Today, when you compare the allocation to non-oil producing states and the Niger Delta states, the margin is high.
Let us create the enabling environment for them to contribute also.
It seems Nigeria is contended with what we have in the Niger Delta and it is because there is no agency that is accountable for the responsibility of the exploration.
The political economy has a lot of implications for us.
But there is a provision for such a unit in the Petroleum Industry Bill (PIB) which will be in the proposed National Oil Company (NOC).
Are you not contended with that?
I speak as the vice-chairman of the Northern Senators’ forum and I am saying that is not enough for us; it is not convincing enough.
We need an agency that will be solely responsible for that.
The department is under a supervisor but it should stand on its own and will be held responsible and accountable for that.
A department may not be funded but an agency must be funded form the Federation account.

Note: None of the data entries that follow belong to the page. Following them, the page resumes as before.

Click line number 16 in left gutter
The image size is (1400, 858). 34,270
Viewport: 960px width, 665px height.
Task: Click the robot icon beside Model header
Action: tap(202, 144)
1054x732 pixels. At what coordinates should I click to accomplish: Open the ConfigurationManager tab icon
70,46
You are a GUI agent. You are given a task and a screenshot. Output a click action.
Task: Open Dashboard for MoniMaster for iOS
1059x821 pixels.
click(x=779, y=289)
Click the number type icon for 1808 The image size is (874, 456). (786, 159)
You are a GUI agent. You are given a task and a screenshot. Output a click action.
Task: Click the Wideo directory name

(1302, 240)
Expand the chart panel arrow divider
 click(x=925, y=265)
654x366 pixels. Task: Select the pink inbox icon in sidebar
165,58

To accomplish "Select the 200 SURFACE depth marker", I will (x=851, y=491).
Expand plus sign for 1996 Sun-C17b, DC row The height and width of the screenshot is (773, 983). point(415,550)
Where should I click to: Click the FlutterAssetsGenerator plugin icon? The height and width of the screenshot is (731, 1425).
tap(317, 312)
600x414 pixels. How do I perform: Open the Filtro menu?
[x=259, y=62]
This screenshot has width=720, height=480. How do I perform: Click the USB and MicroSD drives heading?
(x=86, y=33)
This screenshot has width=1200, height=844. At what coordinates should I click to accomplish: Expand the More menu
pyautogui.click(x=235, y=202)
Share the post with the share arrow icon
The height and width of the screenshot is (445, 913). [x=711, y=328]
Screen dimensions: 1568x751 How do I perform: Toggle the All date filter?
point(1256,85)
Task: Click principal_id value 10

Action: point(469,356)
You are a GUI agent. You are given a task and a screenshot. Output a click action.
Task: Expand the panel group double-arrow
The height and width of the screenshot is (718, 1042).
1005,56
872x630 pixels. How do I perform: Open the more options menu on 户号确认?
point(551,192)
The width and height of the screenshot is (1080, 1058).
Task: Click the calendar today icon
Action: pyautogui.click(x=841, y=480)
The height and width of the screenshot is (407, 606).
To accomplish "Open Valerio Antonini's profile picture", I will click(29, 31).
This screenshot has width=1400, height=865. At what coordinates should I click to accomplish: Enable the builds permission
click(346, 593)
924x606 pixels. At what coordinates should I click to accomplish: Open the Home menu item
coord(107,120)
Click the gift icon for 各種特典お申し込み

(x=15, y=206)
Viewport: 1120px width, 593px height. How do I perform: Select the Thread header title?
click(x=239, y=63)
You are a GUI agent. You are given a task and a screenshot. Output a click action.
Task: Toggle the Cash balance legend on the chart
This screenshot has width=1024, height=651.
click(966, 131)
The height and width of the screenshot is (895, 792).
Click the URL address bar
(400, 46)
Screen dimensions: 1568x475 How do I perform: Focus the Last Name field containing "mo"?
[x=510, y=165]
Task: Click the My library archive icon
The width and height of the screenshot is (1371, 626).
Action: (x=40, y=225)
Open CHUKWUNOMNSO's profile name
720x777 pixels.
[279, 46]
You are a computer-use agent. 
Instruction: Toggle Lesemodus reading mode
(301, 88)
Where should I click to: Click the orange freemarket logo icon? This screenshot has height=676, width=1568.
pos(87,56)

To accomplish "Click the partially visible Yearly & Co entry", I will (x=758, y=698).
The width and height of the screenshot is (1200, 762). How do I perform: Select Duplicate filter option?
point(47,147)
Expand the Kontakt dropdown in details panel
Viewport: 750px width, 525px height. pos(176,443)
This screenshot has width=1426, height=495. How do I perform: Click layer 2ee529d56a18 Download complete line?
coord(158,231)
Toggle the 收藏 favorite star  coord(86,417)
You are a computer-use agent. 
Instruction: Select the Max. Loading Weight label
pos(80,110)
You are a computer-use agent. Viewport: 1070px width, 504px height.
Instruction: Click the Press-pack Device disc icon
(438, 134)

Don’t forget that in years past, there was no attempt to carry out a more detailed exploration in Alkaleri, Bauchi State and the possibility is still very high that it seems to have been abandoned.
But with enough budget provisions, we will get there.
There was a provision for such in the first bill forwarded to the Senate by the late President Umaru Yar’Adua and it was said the Presidency reduced it to a mere unit as a bargain with 10 per cent Host Community Fund for Niger Delta.
Will you agree with such a bargain for your bill to scale through?
Against the background of comments and the situation in which we have found ourselves in Nigeria today, we are of the strong view that we need this agency. It will end the lip service being paid to oil exploration.
The Host Community Fund is still a very serious matter that we will deliberate upon.
The argument they are pushing forward is that the 10 per cent will be coming from the oil companies after tax.
That, we will investigate; we are going to take a position on it very soon; we will let the public know during the public hearing on the PIB that, as lawmakers, we take positions of various stakeholders and the interest of the nation will come first.
But this agency ought to have been operational more than 30 years ago because in a federal system of government, we appreciate the fact that states have some leverages over resources in their domain.
But the nation must equally provide the enabling environment for others to grow and realise their potentials too.
If Niger, Chad and Cameroon can have oil, it is very impossible for one to believe that there is oil in the North.
So to break the jinx, let’s put this agency in place and watch the drivers and know that they will do what the law says.
If Niger and Chad were to be parts of Nigeria, probably they would not have discovered oil because nobody would have bothered to explore it.
If that is the bargain, when we get to the point of taking decisions, we will know.
But for now, the agency must be put in place; it is not going to be a department.
We will resist such and once it is in place, we will see wonders in the North and then there is going to be mutual respect for one another as nobody will look down on the other man.
Then, Niger Delta can take 200 per cent and we too will take our own. Remember, nobody would have imagined that there was going to be oil in Kogi but today there is oil in the state.
We will move from there and have oil in about 14 states in Nigeria and nobody will complain.
I will urge my colleagues in the National Assembly that, irrespective of where they come from, this bill is good for us all.
I feel pained when I see the abject poverty in the North.
Do you know what differentiate the North from the South? The moment you enter Kwara and Kogi states, coming up North, the poverty starts graduating, going up and this is not what any Nigerian who is committed to our unity and stability should encourage.
We must find a way of minimising poverty in the North because if there is too much poverty here, there would not be peace and stability in the whole country.